The present invention relates to a digital communication system and, more particularly, to a variable communication system which switches communication schemes in accordance with the communication amount.
In digital communication systems, there have been various proposals to efficiently transmit data. For example, in the digital communication system disclosed in Japanese Patent Laid-Open No. 7-123039, the traffic of communication is detected from an m-sequence signal input to a rate conversion multiplexer (not shown), and the rate conversion multiplexer multiplexes data at a rate corresponding to the traffic. A variable rate modulator (not shown) then modulates the multiplexed signal and transmits it to a transmission path at a transmission rate corresponding to the magnitude of the traffic. That is, the modulation clock rate is time-modulated. On the receiving side, a variable rate demodulator (not shown) performs demodulation, and a rate conversion demultiplexer (not shown) demultiplexes and rate-converts the demodulated signal to reproduce the data. Claim 2 in Japanese Patent Laid-Open No. 2000-316035 proposes a technique of efficiently assigning bands by dynamically changing the transmission rate in accordance with the transmission amount as in the above prior art.

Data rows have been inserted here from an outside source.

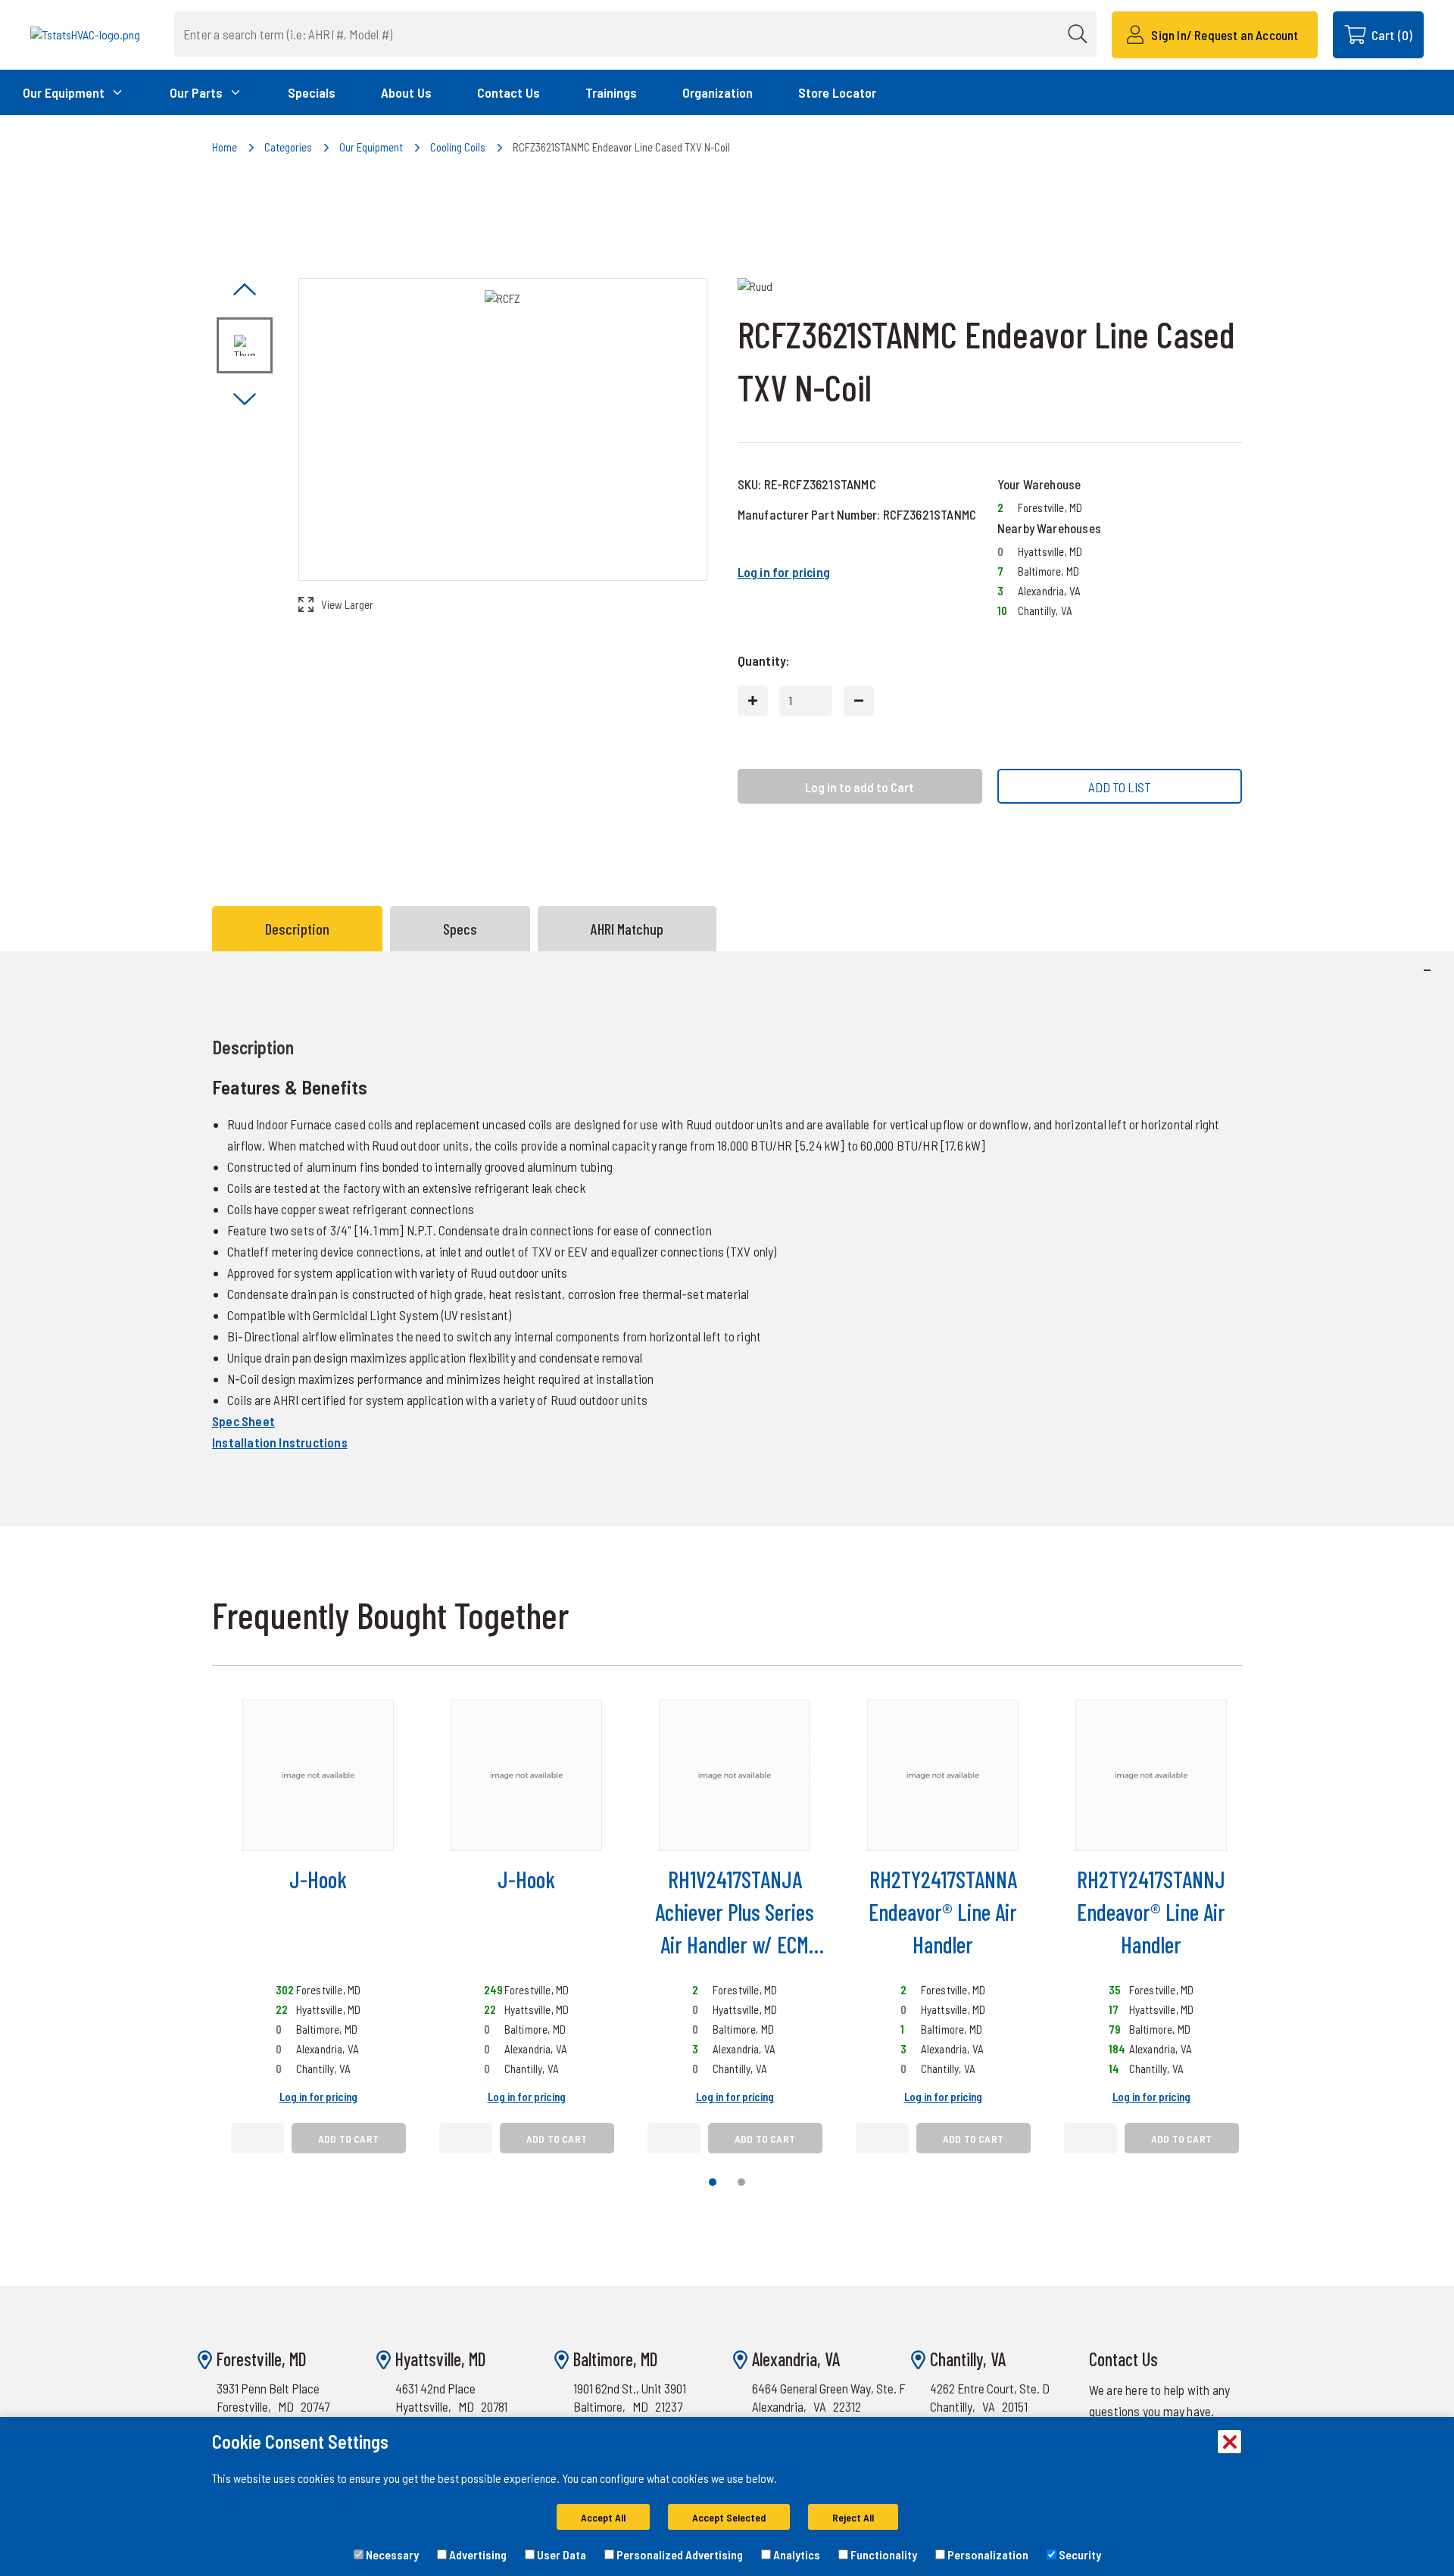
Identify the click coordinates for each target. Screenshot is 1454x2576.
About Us (406, 92)
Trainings (611, 92)
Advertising (477, 2554)
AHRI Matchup (627, 929)
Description (297, 929)
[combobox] (635, 34)
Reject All (853, 2517)
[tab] (301, 928)
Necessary (391, 2554)
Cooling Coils (457, 147)
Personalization (986, 2554)
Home (224, 147)
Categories (288, 147)
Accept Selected (729, 2517)
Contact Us (508, 92)
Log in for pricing (784, 571)
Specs (460, 929)
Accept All (603, 2517)
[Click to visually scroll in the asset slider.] (244, 290)
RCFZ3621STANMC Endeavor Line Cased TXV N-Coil (621, 147)
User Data (560, 2554)
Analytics (795, 2554)
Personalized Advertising (678, 2554)
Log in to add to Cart (859, 787)
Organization (717, 92)
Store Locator (837, 92)
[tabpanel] (727, 1238)
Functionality (882, 2554)
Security (1078, 2554)
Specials (311, 92)
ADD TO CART (348, 2138)
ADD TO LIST (1119, 787)
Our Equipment (371, 147)
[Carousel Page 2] (741, 2182)
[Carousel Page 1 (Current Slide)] (712, 2182)
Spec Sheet (243, 1421)
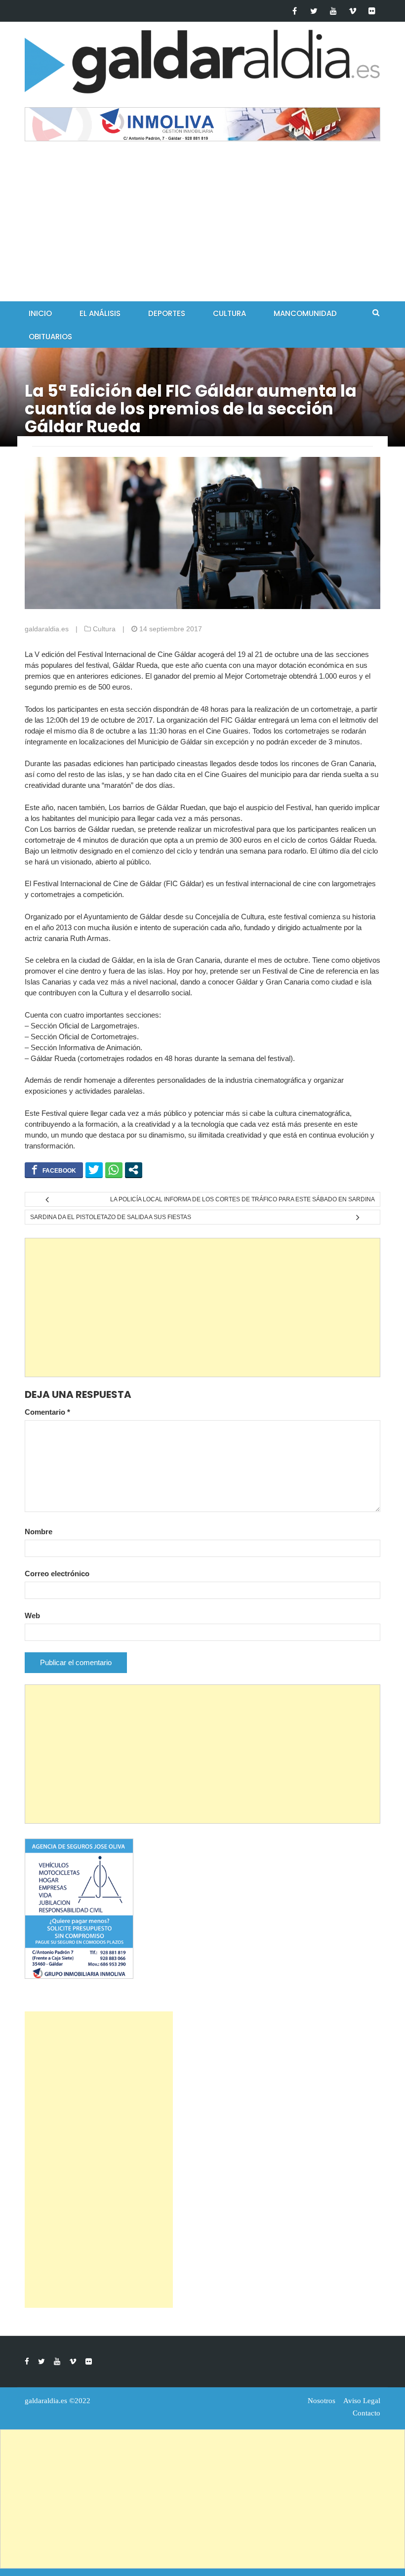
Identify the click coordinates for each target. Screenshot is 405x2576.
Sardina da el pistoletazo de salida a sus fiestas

In this manner, in the field of digital communication systems, when the communication amount is small, the transmission rate of information to be transmitted is set low to set a line with a low modulation clock rate, whereas as the communication amount increases, a line with a high modulation clock rate and high transmission rate is set. For example, a router which has selected a general voice line connects to a predetermined content server on the Internet at a given time point to transfer large-volume data. Likewise, when a cell phone switches to the videophone mode during voice communication, the communication amount increases at this time point. In a case opposite to the above case, the communication amount decreases at a predetermined time point.
Properly switching the transmission rates of information in accordance with the communication amount in this manner makes it possible to perform efficient communication. In general, however, when the modulation scheme to be used remains the same, if the transmission rate is low and the modulation clock rate is low, a line tends to relatively deteriorate because it is susceptible to the influences of phase noise in a local oscillator in an up converter which performs frequency conversion to obtain carrier waves or a down converter in a reception unit. This makes it impossible to obtain a stable transmission path. In general, therefore, it is preferable to use a line with a high transmission rate and high modulation clock rate.
In contrast, it is conceivable to use a technique of performing multilevel modulation in the same band by different modulation schemes while the modulation clock rate is kept constant. 16-QAM (Quadrature Amplitude Modulation) which can obtain 16 signal states is capable of obtaining a quadruple transmission rate at the same modulation clock rate as compared with BPSK (Bi-Phase Shift Keying) which is a modulation scheme of making bit information of a baseband correspond to two phases. When, however, multilevel modulation is to be performed, in order to keep transmission path quality (i.e., a bit error rate) equivalent to a modulation scheme with a low transmission rate, it is necessary to increase the output level by an amount equal to or more than a band improvement in terms of transmission rate. In the above case, although 16-QAM realizes a band improvement of 6 dB in terms of transmission rate as compared with BPSK, the transmission carrier power must be increased by 10 dB or more to obtain the same bit error rate at 10E-6 as that in BPSK.
In addition, when the transmission rates are switched in accordance with the communication amount, demodulation synchronization must be established with respect to the transmission rate after switching at the time of this switching operation. Demodulated data is temporarily interrupted until demodulation synchronization is established. Compare a case wherein the transmission rate after switching is high with a case wherein the transmission rare after switching is low. In the latter case, for example, in a carrier wave reproducing circuit, the frequency error of a reception carrier wave with respect to the modulation clock rate becomes relatively large. For this reason, in a PLL circuit for carrier wave reproduction, it takes a longer time to establish demodulation synchronization than in the case wherein the transmission rate after switching is high. Omission of communication data due to the interruption of demodulated data leads to a crucial result on the reproduction of information. In order to prevent omission of information due to the interruption of demodulated data, a buffer memory has been conventionally used. There has been a communication sequence in which when transmission or reception is to be performed, communication data is temporarily stored in the buffer memory, and transmission is stopped at a predetermined timing which poses no problem in the reproduction of information. In this sequence, when the receiving side detects omission of communication data, a re-transmission request is generated to read out the corresponding portion from the buffer memory on the transmitting side and re-transmit it.
In order to prevent omission of communication data and guarantee the perfection of reproduction of information by using such a technique, a considerably large buffer memory must be prepared. If information rates are set in two levels, i.e., a low rate and a high rate, as in the above case, in particular, the interruption of communication data becomes large in the case wherein the information rate is low. In this case, therefore, a buffer memory large enough to cover this must be prepared.